That’s how we first met. And I wouldn’t have predicted that he and I would turn out to be political allies, but that’s what’s happened because in these extraordinary times in America, the real political battle is not about liberal vs. conservative. It’s about morality vs. moral bankruptcy.

That’s why those radio conversations about politics for which Joshua was recruited have turned out mostly not to be the expected point-counterpoint kind, where a liberal and a conservative give their competing takes on the issues that divide right from left— like on climate change, or health care, or guns, or abortion.

Rather, almost all the conversations find the two of them – the principled conservative and the principled liberal – on the same side. They both stand up for integrity, and for the basic values of the system of government our founders gave us.

And they are both appalled by what the Republican Party has become.

Joshua began his political life as an enthusiastic Republican. But as the Party changed, Joshua chose to stick with his conservative principles rather than stick with a Party that — from the Trump Presidency, to the Trump Party, to the Republican Party here in Virginia – he saw as abandoning principles altogether.

It is in that context that, in their radio conversations, both Joshua and Andy find themselves not debating their differences on policy so much as working together to paint, for the listening audience, a picture of the threat to basic American values coming from the political party to which Joshua once gave his allegiance.

And it is in that context that Joshua, the conservative, has been helping me in my campaign to unseat Mark Obenshain in the state senate this November.

Years ago, when Joshua saw Mr. Obenshain as representing real conservative values, he worked to help Mr. Obenshain get elected. But having watched Obenshain and his party become something very different, Joshua sees that the best way for him to help advance his “conservative principles” is to go canvassing from door to door in behalf of a reasonably liberal Democrat who is challenging Mark Obenshain. Me.

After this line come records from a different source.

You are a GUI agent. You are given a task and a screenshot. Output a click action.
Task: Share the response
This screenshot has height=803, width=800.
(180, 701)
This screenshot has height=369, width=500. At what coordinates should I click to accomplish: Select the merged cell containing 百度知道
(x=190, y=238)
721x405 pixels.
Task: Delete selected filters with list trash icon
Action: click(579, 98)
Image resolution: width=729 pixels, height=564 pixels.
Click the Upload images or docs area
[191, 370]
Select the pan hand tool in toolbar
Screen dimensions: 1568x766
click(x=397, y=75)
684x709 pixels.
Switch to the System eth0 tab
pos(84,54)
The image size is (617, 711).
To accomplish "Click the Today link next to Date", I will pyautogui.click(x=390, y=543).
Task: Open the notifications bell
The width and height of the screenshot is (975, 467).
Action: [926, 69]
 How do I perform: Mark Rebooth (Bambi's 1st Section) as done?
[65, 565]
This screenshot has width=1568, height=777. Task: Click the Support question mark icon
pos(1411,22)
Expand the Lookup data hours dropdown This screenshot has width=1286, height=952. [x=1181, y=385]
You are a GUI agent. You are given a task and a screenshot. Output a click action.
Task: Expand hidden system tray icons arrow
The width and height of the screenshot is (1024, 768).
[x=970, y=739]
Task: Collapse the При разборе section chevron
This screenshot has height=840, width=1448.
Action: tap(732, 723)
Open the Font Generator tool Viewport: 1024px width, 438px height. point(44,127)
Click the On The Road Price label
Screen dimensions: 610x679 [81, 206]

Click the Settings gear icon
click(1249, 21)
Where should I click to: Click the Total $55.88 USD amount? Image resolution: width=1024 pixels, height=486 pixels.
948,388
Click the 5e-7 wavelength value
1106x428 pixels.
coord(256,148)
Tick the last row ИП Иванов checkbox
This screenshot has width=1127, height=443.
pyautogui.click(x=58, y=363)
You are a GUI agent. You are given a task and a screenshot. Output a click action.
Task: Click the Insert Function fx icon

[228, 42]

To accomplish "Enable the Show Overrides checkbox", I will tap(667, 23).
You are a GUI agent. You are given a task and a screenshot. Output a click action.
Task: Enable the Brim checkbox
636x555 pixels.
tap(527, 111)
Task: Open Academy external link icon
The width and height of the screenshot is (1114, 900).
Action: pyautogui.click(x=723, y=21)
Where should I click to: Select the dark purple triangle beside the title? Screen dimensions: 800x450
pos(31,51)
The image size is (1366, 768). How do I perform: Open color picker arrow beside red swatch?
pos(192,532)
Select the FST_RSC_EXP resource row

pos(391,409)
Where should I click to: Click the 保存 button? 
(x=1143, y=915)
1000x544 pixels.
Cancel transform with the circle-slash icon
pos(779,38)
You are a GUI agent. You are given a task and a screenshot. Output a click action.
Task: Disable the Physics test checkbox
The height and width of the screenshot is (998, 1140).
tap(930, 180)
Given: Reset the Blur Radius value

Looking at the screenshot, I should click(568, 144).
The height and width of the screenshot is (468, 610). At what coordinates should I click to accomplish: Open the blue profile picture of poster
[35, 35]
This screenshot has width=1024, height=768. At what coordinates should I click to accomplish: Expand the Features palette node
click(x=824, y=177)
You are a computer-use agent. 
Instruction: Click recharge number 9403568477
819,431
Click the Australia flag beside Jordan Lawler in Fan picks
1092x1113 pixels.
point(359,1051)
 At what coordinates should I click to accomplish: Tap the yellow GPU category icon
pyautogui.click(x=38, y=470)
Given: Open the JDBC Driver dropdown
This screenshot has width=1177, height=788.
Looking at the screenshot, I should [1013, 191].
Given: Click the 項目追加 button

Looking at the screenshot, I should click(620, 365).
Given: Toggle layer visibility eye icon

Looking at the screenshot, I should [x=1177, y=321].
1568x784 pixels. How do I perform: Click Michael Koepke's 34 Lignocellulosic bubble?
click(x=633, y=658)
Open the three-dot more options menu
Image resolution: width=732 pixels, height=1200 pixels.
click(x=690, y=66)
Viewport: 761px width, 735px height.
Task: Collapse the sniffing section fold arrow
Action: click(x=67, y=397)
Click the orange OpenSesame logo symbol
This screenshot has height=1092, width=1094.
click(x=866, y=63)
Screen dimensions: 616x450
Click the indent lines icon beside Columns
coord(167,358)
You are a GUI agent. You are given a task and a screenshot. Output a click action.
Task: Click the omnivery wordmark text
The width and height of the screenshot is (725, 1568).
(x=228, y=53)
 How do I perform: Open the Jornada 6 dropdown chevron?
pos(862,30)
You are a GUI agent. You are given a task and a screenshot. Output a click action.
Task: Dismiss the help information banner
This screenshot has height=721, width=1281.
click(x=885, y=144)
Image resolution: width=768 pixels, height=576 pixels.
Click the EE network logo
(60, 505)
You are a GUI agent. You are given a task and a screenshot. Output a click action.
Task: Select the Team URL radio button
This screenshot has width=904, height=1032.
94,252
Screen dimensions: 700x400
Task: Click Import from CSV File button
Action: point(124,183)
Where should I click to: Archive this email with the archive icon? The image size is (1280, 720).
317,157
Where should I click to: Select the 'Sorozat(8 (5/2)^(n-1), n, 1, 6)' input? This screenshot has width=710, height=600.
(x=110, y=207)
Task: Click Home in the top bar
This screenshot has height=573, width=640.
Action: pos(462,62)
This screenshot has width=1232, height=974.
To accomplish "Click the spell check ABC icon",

As it happens, because of his canvassing for me, Joshua got his picture in Harrisonburg’s Daily News Record. Obenshain saw that picture, and it prompted him to send Joshua a message that implicitly wondered if Joshua’s working with the Democrats signified that something had gone wrong with him.

In his response to Mr. Obenshain, Joshua explained his volunteering to help my campaign, saying:

“Like Richard Obenshain [Mark Obenshain’s father, and an important Republican leader in an earlier time], ‘the most important goal in my life is to have some impact in preserving and expanding the realm of personal freedom in the life of this country.’ Toward that end, I’d like to have someone representing me in Richmond who …works for the good of the people (and not out of a desire for power, to please special interests).”

In other words, Joshua’s helping my campaign was evidence not of something wrong with him, but something right: namely, that he’d remained faithful to his basic values.

Joshua’s using Mark Obenshain’s father to make that point was no cheap shot. In 2011, Joshua had written a profile celebrating how Richard Obenshain – the father – represented important conservative principles.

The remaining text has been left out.